"Devlet, Cizre'de evi yerle bir olan kişilere 'Senin evin var, kira yardımı yapamayız' diyor"

 "Devlet, Cizre'de evi yerle bir olan kişilere 'Senin evin var, kira yardımı yapamayız' diyor"

Sözcü Gazetesi Ankara Temsilcisi Saygı Öztürk, Cizre’de, Sur’da ve Silopi’de sokağa çıkma yasağında evleri yıkılan vatandaşların devletten kira yardımı alamadığını söyledi.
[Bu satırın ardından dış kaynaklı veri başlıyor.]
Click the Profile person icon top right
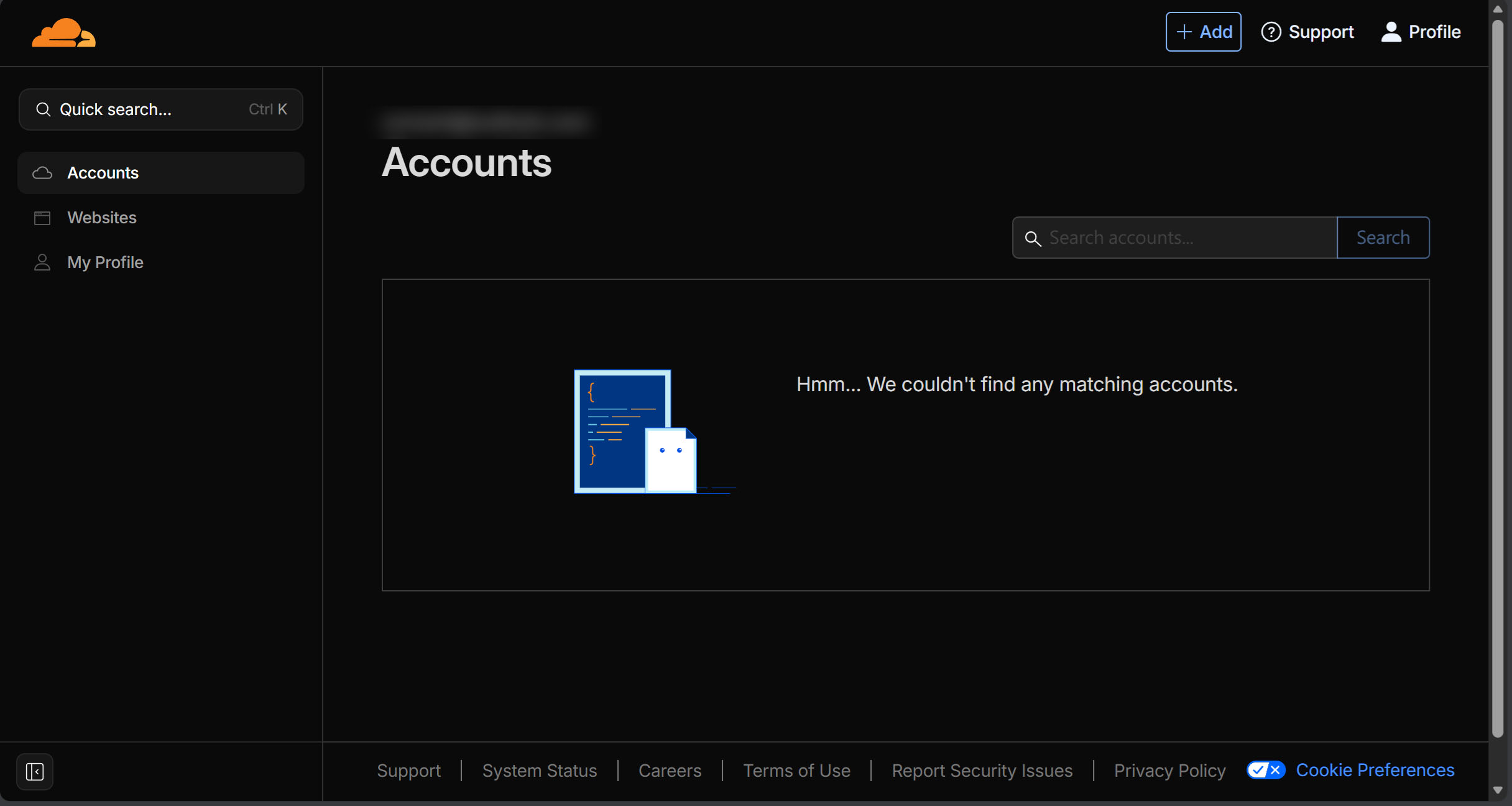Screen dimensions: 1512x806 (1391, 31)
Öztürk, “ Evi yıkılan vatandaş kira yardımı almak isteyince ‘senin evin var. Sana kira yardımı yapamayız’ dendi. Terörle mücadelede başarılı olmanın yolu halkı yanınıza çekmenizdir. Henüz bu sağlanmış değil“ dedi.

“Onları ne anlayan, ne dinleyen var” diyen Öztürk, “İpek yolu üzerindeki Cizre ilçesinde yüzlerce ev yıkılmışken, kullanılamaz hele getirilmişken, evine dönmek isteyenler için acaba devlet yetkilileri bir çadırkent, konteynır evler kuramaz mıydı?” diye sordu. 
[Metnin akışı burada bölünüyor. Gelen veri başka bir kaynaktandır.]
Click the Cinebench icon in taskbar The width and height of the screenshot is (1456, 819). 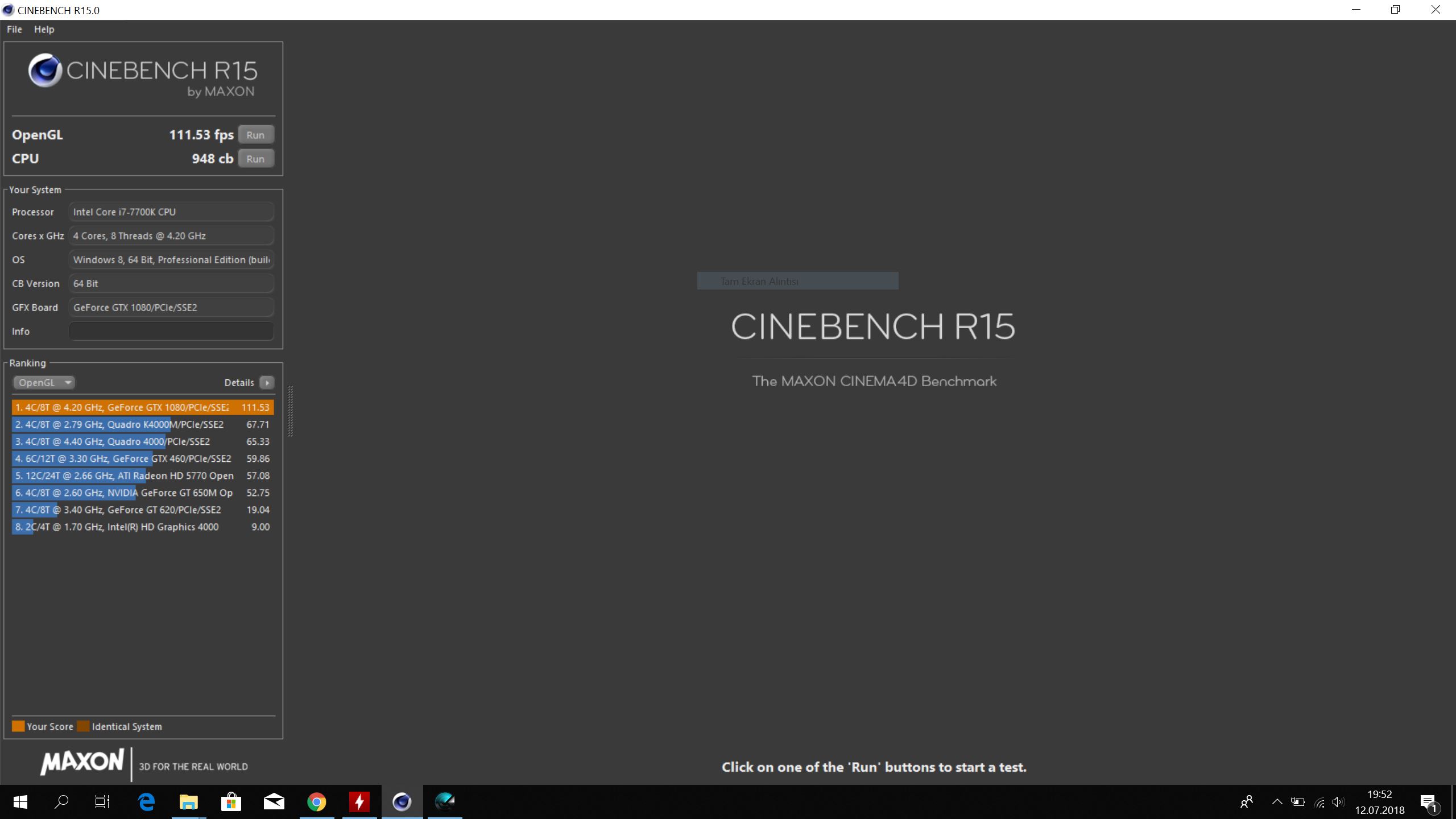coord(402,802)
Öztürk’ün Sözcü’de “O mücadele, böyle kazanılmaz” başlığıyla bugün (09.03.2016) yayımlanan yazısı şöyle: 

Önce Silopi’de, sonra Cizre’de silahlar sustu. Hendekler patlayıcılardan temizlendikten sonra kapatıldı. Barikatlar ve aralarına yerleştirilen el yapımı bombalar şimdi yok. Ama bu günlere gelebilmek için aylar geçti. Yaşanan bunca olumsuzluk, insanların evlerine hapsedilmesi sonucu bu ilçelerde hayatı durdurdu. Öğrenciler okuluna gidemez, insanlar çalışamaz oldu. Tüm bunların yanı sıra kimisinin işyeri, kimisinin evleri yıkıldı, kullanılamaz hale geldi.

Gün geldi, Cizre’nin Cudi, Nur, Sur, Yasef mahallesinden göçenler, “silahlar sustu” diye evlerine dönmek istedi. Önce alınmadılar, “evlerde patlayıcı aramaları bitmedi” diye. Sonunda insanlar geldiklerinde bir de ne görsünler, artık evleri yok. Ya tamamen çökmüş, ya da artık kullanılmaz hale getirilmiş.

 Bunlar örgütün eseri

 O ilçeleri bölücü terör örgütü ele geçirmek istemese çatışma niçin çıksın? İşte “çözüm süreci” adı verilen dönemde, örgütün ilçelere yerleşmesine, yığınak yapmasına seyirci kalanlar, bugün ilçelerin bu hale getirilmesinin de sorumlularıdır. Örgüt bir deneme yaptı, kent içinde çatışma eğitimini geliştirdi, şimdi bunları yaymayı planlıyor.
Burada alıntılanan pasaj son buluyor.